Archbishop of Brisbane, Mark Coleridge said he was surprised that the announcement was kept so quiet.


"When I got the news of it this morning, it was a bit of a bombshell.


"I'd been in Rome all week at meetings. I actually met the Pope on Thursday morning and he looked fine," he said


"There was no whisper in Rome of resignation. Rome is a City that is very prone to whispers, but I didn't hear any hint."


He said never before has the Church lived through a pontiff retiring as Benedict XVI has elected to.


"We are in new territory; we've never been here before. Even if you look back to Pope's that resigned hundreds of years ago, they did so in very different circumstances.


"But I think he will retire with the utmost discretion to a Monastery and a library and will return to his academic life, and will no way seek to intervene in the day to day affairs of the Church."


Archbishop Coleridge defended the way Pope Benedict XVI handled the child abuse scandals during his reign, and his decision to remove Bishop William M. Morris from the pastoral care of the diocese of Toowoomba in 2011 after a long history of tension between Bishop Morris and the Vatican.


"The Pope was extraordinarily patient, and almost to a point indulgent where he sat down one-to-one with Bishop Morris and ask for his resignation. It's very unusual that a Pope would do that.


"To cast him in the role of someone who wasn't prepared to listen or consider questions of justice I think is a crude account of what went on," he said.


Archbishop Coleridge paid his respects to Benedict XVI as a strong leader who he believes will be remembered as one of the great teaching Pope's of the Roman Catholic Church.


"He'd be a leading contender for the finest theological mind that has ever been Pope.


"The three great tasks of a Pope and a Bishop is to teach, sanctify and govern. Benedict XVI has been quite luminous as a teacher and he's been very strong as sanctifier.


"I have a great sense of gratitude for his generosity and for the wisdom he's shown and I wish him every peace, happiness and joy in the years that are given to him now.


"I hope he can retire to his beloved books and read and write and continue to produce the kind of luminous texts he's produced through a lifetime," he said.


Who is next in line?


The job of picking Pope Benedict's successor now lies in the hands of a select group of cardinals who will be summoned to Rome in the coming days.


British and Irish bookmakers have ranked Nigeria's Cardinal Francis Arinze, Peter Turkson of Ghana and Canadian Marc Ouellet as favourites to lead the Roman Catholic Church; however Archbishop Coleridge said he doesn't believe an African will be next in line.


"I think it's too early yet for Africa to produce a Pope.
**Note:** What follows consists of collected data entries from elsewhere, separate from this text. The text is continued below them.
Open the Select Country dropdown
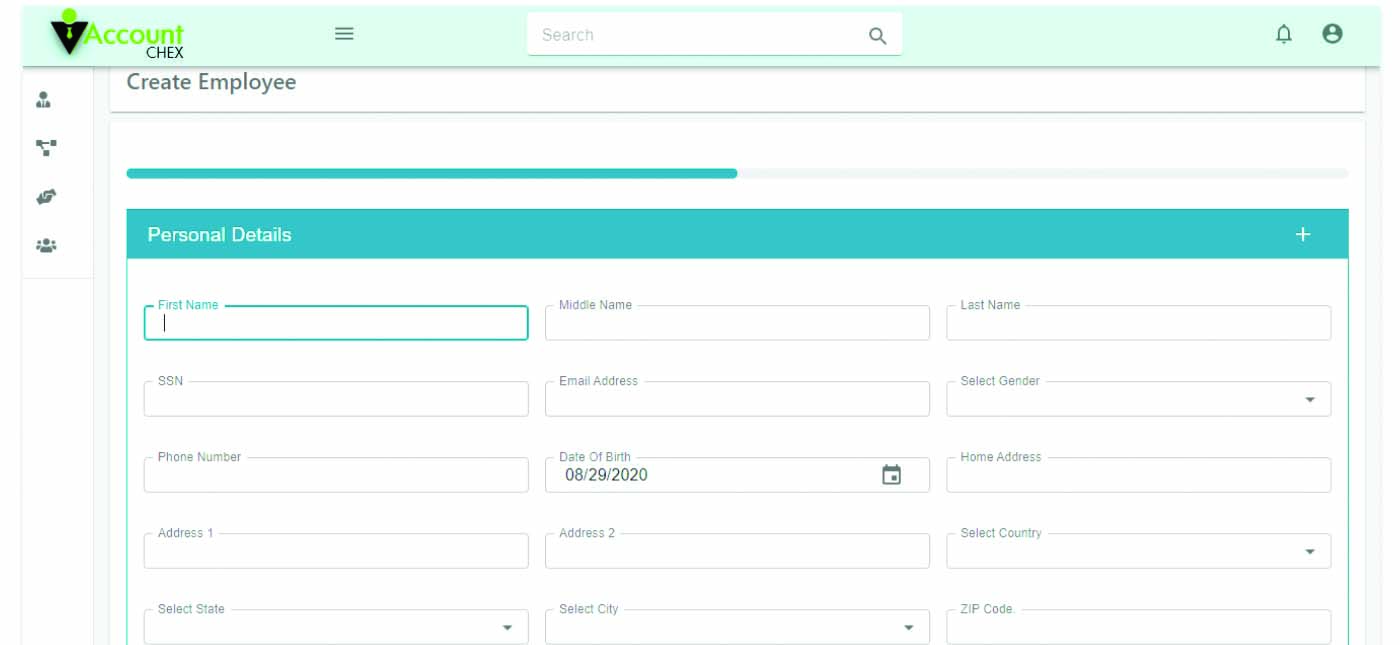[1138, 551]
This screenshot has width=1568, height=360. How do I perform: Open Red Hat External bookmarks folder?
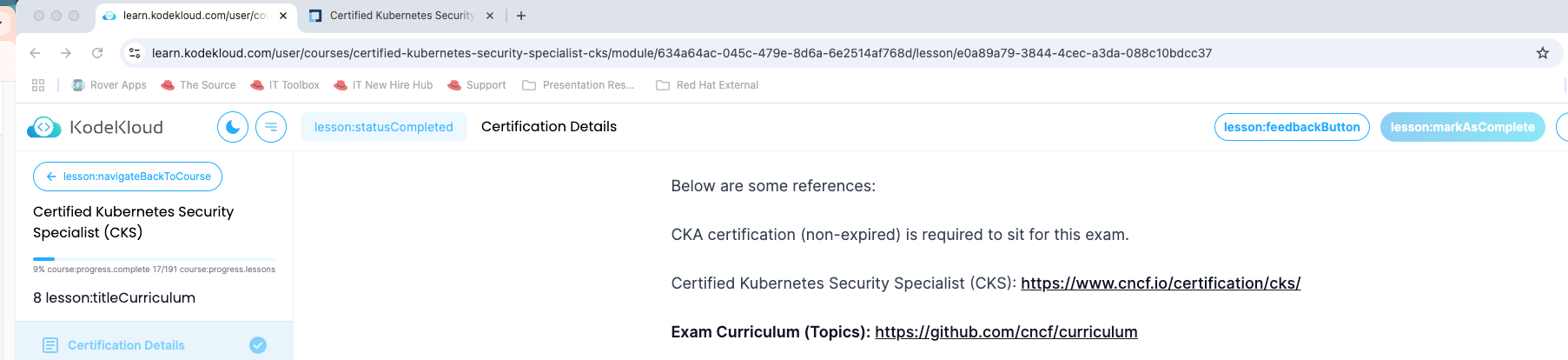click(x=707, y=85)

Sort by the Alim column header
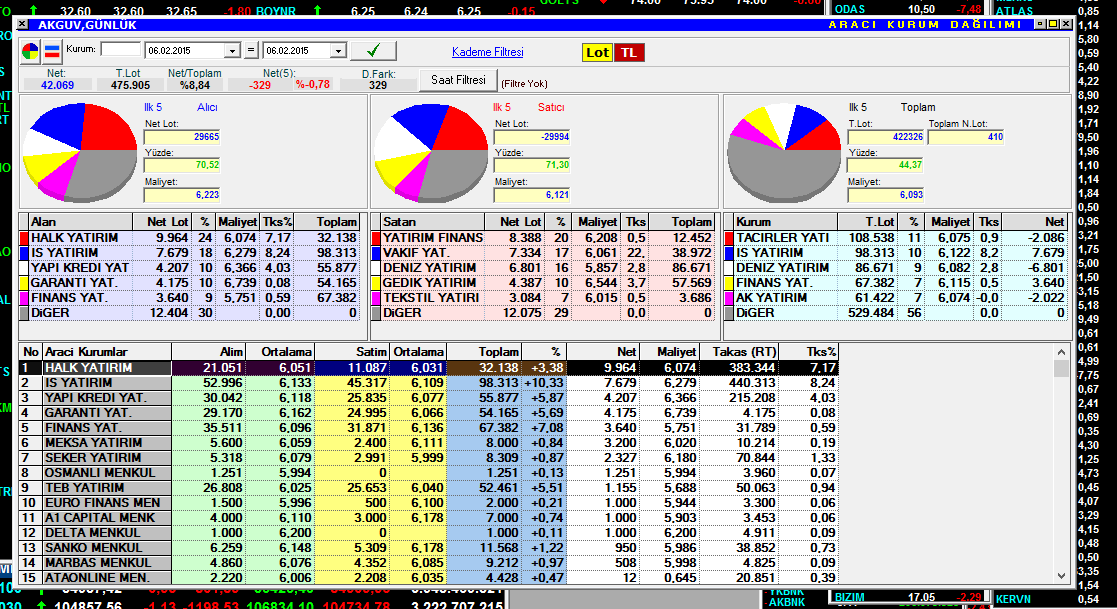point(208,352)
It took Poland 1000 years.


"There has to be a process of maturation in a local church before someone emerges to become the Pope.


"I don't think it will be an African, although I have the highest regard for Cardinal Turkson, as I do for some of the other African Cardinals."
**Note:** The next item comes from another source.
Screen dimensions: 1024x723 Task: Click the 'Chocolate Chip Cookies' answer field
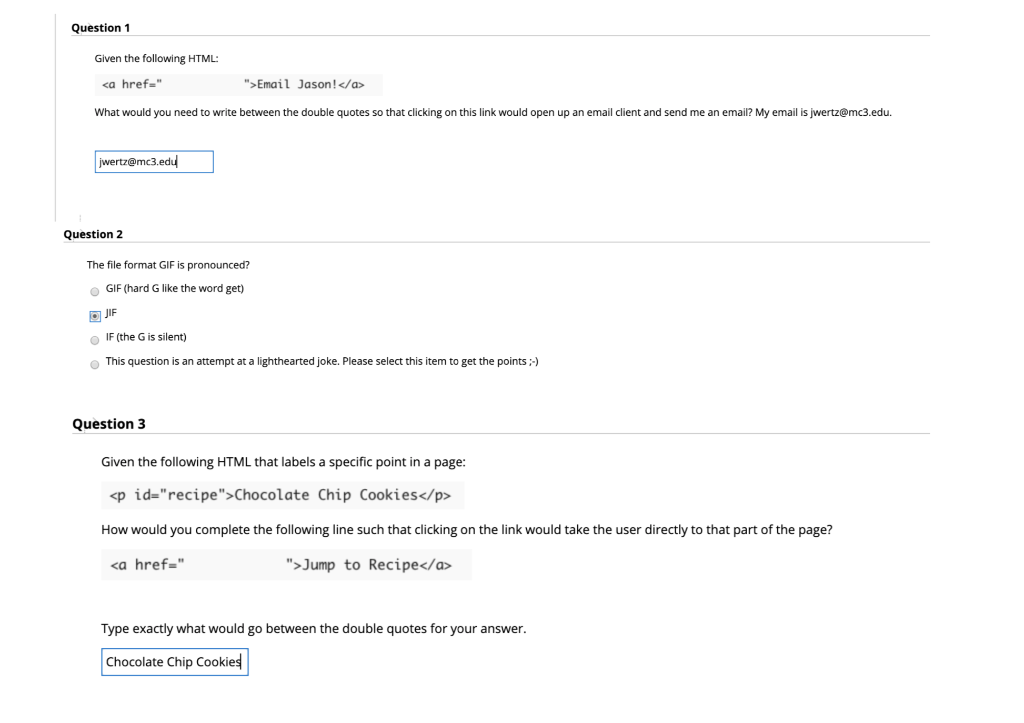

Archbishop Coleridge said he feels Benedict XVI may be the last European Pope for some time.


"I don't know that, but I instinctively have the sense that the Cardinals may well look beyond the shores of Europe. If they did that the most likely place they would look for maturation of the Church in a place would be Latin America or Central America," he said.


Mark Coleridge Archbishop of Brisbane spoke to Kelly Higgins-Devine.